Tuesday, 14 March 2017

History Has It,

that when Napoleon crossed the Alps,


he was mounted on a mule, which did not sit well with the impression of a conqueror, 

painted by the French artist Jacques-Louis David between 1801 and 1805, the painting above was initially commissioned by the King of Spain, the composition shows a strongly idealised view of the real crossing that Napoleon and his army made across the Alps through the Great St. Bernard Pass in May 1800, and Bonaparte asked David to portray him "calm, mounted on a fiery steed" (Calme sur un cheval fougueux), but this brings two towns into modern day conflict, the question being where did the horse that Napoleon rode into battle and the one depicted in the painting come from?
]
it is known that it’s name was Merengo, the skeleton of which, a magnificent white stallion, will go on exhibit this spring at the National Army Museum in London, Mderengo's claim to fame is that he was Napoleon's charger that he rode in several campaigns, the one pictured in Jacques-Louis David’s painting “Napoleon Crossing the Alps." The official story from the time was that Merengo was captured from the Egyptians after the Battle of Abukir, but the Irish know that the horse was purchased in County Cork for the French army, that's where the horse is causing some argument. The small villages of Buttevant and Bartlemy both lay claim to Merengo, from the article,

'According to Bernard Moynihan, a local councillor, the skeleton ought to be in Buttevant, where the horse that became Marengo was sold many midsummers ago at the Cahirmee Horse Fair. He calls Cahirmee “the oldest horse fair in the world”; it continues to this day, held every July. “There’s a strong oral tradition in these parts, and the story of how the horse was sold to one of Napoleon’s officers – it’s well known,” he told me. Along with several other councillors, Moynihan has sent a letter to the National Army Museum, elaborating their claim. “We’ve recently had a round of archaeological excavations in Buttevant, and found a huge amount of historical artefacts. We’re hoping they can all go into a new museum, with Marengo as the centrepiece.”

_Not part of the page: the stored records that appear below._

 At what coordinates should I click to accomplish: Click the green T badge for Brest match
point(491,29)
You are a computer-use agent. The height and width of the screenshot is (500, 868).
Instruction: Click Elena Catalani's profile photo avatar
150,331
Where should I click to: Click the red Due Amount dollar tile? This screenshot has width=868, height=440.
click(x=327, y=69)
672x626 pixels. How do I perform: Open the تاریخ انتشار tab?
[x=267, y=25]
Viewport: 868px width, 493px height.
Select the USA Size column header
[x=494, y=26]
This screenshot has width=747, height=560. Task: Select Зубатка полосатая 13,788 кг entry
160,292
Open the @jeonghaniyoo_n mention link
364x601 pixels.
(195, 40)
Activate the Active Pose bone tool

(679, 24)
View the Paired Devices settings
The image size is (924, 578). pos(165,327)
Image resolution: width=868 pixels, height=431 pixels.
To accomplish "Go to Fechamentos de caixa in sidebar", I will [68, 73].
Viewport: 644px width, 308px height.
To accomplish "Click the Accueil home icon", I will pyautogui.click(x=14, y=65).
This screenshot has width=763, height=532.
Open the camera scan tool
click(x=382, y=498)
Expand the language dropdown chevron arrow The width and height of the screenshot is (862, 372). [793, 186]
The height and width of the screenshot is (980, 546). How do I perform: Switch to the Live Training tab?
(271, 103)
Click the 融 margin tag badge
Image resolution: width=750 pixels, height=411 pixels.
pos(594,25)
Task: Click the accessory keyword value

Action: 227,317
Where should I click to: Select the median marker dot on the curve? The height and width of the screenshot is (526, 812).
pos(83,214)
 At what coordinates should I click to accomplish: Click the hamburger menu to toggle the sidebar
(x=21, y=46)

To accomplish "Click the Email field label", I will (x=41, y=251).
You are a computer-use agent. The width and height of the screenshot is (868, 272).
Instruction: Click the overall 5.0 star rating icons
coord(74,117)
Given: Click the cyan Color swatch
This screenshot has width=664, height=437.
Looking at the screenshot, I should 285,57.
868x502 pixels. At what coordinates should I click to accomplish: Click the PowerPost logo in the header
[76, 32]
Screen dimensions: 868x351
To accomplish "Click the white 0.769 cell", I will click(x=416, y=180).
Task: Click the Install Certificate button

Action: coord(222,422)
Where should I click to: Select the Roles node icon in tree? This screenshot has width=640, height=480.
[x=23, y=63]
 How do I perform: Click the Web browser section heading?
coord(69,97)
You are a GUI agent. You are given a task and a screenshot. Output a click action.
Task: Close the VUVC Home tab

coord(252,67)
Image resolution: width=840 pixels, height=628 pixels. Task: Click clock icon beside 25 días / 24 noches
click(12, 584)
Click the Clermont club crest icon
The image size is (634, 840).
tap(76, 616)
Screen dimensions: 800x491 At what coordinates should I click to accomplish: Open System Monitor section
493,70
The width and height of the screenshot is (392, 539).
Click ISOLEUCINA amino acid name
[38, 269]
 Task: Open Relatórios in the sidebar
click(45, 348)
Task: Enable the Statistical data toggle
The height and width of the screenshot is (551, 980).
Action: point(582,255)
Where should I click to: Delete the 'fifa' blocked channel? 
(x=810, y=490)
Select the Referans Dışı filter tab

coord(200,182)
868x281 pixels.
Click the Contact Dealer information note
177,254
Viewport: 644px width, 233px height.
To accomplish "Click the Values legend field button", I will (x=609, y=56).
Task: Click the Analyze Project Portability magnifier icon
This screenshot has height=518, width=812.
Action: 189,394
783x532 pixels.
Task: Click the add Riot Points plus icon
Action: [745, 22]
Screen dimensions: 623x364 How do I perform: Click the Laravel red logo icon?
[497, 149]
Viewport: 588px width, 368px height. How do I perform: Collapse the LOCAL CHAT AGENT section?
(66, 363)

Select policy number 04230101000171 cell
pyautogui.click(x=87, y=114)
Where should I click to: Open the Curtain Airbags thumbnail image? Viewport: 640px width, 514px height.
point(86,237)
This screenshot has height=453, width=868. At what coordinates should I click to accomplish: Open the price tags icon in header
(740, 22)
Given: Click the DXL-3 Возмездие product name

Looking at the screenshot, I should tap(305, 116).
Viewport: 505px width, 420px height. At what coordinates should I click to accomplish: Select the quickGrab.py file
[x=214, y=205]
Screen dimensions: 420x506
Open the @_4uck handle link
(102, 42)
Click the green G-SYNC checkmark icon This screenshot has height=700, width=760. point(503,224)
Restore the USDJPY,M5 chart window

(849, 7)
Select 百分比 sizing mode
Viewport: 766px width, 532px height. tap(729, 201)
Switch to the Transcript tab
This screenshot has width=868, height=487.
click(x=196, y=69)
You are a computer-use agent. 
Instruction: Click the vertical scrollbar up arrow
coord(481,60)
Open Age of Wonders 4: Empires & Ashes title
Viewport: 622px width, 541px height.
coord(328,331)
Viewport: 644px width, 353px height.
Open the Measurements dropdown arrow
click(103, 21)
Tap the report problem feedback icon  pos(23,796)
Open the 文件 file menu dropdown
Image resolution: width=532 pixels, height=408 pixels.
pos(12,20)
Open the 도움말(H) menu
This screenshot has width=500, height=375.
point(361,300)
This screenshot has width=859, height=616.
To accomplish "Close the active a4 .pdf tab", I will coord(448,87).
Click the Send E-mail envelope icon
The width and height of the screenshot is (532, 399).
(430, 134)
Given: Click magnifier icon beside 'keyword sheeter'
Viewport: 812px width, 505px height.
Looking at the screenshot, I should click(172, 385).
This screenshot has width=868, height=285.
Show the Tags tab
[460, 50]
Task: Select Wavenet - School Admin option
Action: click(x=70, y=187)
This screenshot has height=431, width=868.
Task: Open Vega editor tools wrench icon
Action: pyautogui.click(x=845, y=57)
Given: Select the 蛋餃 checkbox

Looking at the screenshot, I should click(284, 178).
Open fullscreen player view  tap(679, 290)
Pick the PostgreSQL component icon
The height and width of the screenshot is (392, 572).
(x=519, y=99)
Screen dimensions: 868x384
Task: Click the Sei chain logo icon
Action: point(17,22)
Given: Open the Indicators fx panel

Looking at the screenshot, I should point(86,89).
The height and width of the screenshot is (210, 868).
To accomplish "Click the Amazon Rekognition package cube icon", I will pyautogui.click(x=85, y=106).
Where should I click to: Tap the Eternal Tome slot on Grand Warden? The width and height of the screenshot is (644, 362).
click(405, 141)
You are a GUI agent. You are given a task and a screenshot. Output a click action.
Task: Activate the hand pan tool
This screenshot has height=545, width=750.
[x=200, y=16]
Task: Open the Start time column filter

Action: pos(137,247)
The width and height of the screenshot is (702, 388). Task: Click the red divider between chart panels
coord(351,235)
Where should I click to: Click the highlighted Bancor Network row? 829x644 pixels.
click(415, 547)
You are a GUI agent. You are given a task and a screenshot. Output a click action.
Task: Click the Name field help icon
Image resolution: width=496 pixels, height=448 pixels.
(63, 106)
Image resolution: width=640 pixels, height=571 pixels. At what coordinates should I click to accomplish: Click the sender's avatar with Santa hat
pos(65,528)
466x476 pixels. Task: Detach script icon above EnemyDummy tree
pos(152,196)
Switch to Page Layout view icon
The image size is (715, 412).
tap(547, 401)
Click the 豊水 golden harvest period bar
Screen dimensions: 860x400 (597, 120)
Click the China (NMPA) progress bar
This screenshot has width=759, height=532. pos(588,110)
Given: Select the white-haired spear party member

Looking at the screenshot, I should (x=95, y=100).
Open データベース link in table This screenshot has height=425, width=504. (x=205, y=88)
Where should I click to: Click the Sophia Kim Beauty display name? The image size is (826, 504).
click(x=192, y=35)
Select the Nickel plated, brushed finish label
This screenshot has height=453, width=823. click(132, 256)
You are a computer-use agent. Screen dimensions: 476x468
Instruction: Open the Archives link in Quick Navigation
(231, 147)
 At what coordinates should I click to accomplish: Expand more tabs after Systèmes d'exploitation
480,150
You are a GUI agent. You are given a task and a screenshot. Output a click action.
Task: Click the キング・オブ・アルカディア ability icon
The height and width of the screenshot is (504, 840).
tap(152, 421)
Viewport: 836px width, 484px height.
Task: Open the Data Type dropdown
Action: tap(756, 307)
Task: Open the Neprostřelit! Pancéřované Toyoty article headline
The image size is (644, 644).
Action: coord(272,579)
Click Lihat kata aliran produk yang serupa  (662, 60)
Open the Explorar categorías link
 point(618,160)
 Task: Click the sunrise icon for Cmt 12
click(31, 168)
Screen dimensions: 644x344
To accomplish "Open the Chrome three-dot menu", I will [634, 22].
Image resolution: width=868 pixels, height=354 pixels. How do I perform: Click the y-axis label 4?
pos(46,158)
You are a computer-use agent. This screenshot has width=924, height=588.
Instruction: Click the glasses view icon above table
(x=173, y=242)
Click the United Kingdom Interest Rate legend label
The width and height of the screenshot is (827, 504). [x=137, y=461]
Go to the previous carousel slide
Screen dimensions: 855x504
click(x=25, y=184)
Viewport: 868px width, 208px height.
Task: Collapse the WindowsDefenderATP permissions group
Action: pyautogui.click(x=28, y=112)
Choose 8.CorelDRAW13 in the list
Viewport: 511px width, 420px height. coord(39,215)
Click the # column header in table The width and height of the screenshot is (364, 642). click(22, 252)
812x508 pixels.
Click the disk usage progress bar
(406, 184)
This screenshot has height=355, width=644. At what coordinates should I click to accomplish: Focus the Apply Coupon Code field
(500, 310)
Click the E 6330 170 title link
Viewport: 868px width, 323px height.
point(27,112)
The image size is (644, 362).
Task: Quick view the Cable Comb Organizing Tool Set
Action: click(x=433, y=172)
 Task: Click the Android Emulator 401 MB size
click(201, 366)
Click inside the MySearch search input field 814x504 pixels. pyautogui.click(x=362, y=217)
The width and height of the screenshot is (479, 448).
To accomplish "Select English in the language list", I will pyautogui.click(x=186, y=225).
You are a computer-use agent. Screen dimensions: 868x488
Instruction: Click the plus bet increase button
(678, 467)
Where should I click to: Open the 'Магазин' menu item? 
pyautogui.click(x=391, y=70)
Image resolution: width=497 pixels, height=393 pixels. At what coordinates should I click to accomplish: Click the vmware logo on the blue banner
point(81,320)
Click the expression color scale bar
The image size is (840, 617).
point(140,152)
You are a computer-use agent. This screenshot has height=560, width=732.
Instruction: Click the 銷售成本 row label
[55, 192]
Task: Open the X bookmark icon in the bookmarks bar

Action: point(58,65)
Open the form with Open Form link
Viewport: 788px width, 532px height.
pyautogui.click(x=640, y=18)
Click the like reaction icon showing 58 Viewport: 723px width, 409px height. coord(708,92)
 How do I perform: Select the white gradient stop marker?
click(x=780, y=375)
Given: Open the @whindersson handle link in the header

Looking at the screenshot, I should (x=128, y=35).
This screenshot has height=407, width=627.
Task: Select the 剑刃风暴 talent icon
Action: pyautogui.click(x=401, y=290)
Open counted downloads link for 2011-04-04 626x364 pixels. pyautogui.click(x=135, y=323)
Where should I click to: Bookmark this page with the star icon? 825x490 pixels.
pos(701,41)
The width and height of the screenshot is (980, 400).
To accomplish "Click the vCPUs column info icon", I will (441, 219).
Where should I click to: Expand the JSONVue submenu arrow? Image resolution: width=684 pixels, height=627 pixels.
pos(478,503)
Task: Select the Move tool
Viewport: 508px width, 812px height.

John Arnold, a farmer and a historian of Bartlemy, will have none of that. Marengo was sold, he’s convinced, at the Bartlemy Horse Fair. “When you talk of evidence, it all begins to sound like a court case,” Arnold told me, with a laugh. “But I do have a couple of things that strongly suggest this. Buttevant don’t have a leg to stand on.” As far back as the 1830s, a village pub named Fitzgerald’s displayed a lithograph. “It was of a white horse, and the caption read: ‘Marengo, Napoleon’s famous horse, Bartlemy Fair, Middleton, County Cork,’” Arnold says. “That pub closed down, but the lithograph is still here in the village. Now, it’s possible that an entrepreneurial printer ran this lithograph off for many local fairs. But so far no other town has claimed to own a copy of it.”'

so who will finally have the claim to Merengo? the battle lines have been drawn, so will it be Buttevant or Bartlemy that meet their Waterloo?